На многих в ту пору внешность Лермонтова производила неприятное впечатление. Его сокурсник по университету Павел Вистенгоф оставил непривлекательный портрет: «Роста он был небольшого, сложен некрасиво, лицом смугл; темные его волосы были приглажены на голове, темно-карие большие глаза пронзительно впивались в человека. Вся фигура этого студента внушала какое-то безотчетное к себе нерасположение».
А вот портрет, нарисованный позднее поэтессой Евдокией Ростопчиной (тоже урожденной Сушковой), которую называли Додо: «Ему не достались в удел ни прелести, ни радости юношества; одно обстоятельство, уже с той поры, повлияло на его характер и продолжало иметь печальное и значительное влияние на всю его будущность. Он был дурен собой, и эта некрасивость, уступившая впоследствии силе выражения, почти исчезнувшая, когда гениальность преобразила простые черты его лица, была поразительна в его самые юные годы. Она-то и решила его образ мыслей, вкусы и направление молодого человека, с пылким умом и неограниченным честолюбием. Не признавая возможности нравиться, он решил соблазнять или пугать и драпироваться в байронизм, который был тогда в моде. Дон-Жуан сделался его героем, мало того, его образцом; он стал бить на таинственность, на мрачное и на колкости. Эта детская игра оставила неизгладимые следы в подвижном и впечатлительном воображении; вследствие того что он представлял из себя Лара и Манфреда, он привык быть таким. В то время я его два раза видела на детских балах, на которых я прыгала и скакала, как настоящая девочка, которою я и была, между тем как он, одних со мною лет, даже несколько моложе, занимался тем, что старался вскружить голову одной моей кузине, очень кокетливой; с ней, как говорится, шла у него двойная игра; я до сей поры помню странное впечатление, произведенное на меня этим бедным ребенком, загримированным в старика и опередившим года страстей трудолюбивым подражанием. Кузина поверяла мне свои тайны; она показывала мне стихи, которые Лермонтов писал ей в альбом; я находила их дурными, особенно потому, что они не были правдивы. В то время я была в полном восторге от Шиллера, Жуковского, Байрона, Пушкина; я сама пробовала заняться поэзией и написала оду на Шарлотту Корде и была настолько разумна, что впоследствии ее сожгла. Наконец, я даже не имела желания познакомиться с Лермонтовым – так он мне казался мало симпатичным».

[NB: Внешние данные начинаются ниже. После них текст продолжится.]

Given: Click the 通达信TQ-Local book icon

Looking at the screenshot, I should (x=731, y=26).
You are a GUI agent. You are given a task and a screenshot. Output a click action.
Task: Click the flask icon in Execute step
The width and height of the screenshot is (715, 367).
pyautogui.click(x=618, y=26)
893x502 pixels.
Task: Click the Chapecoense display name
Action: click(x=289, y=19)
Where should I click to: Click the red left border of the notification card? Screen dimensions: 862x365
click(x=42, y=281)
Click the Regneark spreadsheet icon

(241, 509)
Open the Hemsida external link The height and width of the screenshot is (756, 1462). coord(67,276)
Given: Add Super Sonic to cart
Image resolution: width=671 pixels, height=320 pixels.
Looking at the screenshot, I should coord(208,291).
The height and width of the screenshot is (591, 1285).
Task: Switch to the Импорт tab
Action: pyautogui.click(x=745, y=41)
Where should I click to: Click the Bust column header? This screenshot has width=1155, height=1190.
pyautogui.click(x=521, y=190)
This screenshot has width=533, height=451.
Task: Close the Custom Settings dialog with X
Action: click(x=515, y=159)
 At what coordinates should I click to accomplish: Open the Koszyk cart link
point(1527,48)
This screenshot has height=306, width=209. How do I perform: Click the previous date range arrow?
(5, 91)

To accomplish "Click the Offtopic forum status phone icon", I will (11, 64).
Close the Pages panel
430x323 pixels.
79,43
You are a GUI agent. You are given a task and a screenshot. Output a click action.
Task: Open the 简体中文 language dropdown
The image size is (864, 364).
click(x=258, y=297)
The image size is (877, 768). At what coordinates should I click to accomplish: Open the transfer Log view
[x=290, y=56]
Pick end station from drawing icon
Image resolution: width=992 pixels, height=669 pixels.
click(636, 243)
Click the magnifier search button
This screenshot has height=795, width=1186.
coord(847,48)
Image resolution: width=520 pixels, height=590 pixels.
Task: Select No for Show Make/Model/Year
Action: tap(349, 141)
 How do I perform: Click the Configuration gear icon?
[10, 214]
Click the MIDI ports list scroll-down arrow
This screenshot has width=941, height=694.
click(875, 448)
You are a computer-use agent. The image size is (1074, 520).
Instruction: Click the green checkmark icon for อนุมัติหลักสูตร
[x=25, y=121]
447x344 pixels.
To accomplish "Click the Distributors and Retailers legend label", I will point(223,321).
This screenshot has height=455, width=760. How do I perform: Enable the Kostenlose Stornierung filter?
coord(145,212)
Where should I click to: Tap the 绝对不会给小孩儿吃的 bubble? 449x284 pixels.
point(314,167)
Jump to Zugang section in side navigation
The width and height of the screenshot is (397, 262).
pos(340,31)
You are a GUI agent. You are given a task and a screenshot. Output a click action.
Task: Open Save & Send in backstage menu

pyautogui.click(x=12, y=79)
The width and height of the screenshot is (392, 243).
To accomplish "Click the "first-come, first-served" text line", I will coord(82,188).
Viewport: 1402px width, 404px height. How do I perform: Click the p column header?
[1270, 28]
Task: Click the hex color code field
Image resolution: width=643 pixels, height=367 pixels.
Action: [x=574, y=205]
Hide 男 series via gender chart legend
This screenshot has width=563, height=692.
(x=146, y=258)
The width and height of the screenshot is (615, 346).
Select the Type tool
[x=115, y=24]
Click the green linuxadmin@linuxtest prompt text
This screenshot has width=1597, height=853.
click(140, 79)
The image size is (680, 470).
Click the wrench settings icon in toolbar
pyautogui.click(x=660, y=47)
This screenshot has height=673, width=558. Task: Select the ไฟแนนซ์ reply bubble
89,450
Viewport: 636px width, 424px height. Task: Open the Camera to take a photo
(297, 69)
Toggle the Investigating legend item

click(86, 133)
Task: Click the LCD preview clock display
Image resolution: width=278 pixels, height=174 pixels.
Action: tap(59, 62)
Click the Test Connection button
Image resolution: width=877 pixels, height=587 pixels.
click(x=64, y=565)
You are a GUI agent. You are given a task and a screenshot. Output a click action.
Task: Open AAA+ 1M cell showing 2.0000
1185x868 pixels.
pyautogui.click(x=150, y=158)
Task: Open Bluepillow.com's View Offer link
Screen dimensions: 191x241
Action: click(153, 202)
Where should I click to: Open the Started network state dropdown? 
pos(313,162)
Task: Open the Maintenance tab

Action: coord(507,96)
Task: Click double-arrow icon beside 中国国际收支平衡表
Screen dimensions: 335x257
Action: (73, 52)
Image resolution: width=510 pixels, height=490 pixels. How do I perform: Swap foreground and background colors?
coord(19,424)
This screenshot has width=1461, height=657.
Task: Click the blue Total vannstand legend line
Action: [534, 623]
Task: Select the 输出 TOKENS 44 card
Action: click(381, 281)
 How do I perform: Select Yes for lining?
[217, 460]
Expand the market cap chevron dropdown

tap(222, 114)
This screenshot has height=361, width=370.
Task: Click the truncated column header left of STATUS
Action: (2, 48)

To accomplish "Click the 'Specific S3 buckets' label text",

Кузина – это Катя Сушкова, которая считалась уже чуть не девицей на выданье. А ее почти что ровесник Лермонтов – ребенком. Лермонтов, действительно, невысок, крепко сложен и в том возрасте довольно упитан, а по его собственному признанию Марии Лопухиной, сестре Алексея, – толст. Сушковой он напоминал медвежонка, а одноклассники почему-то прозвали его лягушкой. Из-за внешней некрасивости Лермонтов страдал, хотя старался вида не показывать. Он делал все, чтобы казаться старше. Но обижался на барышень, как ребенок. Сушкова Лермонтову нравилась, с каждой встречей он в нее все больше влюблялся. Началось все в Москве, где девушка оказалась в доме Саши Верещагиной, у которой часто бывал Мишель, она знала его только по имени и ничем не выделяла.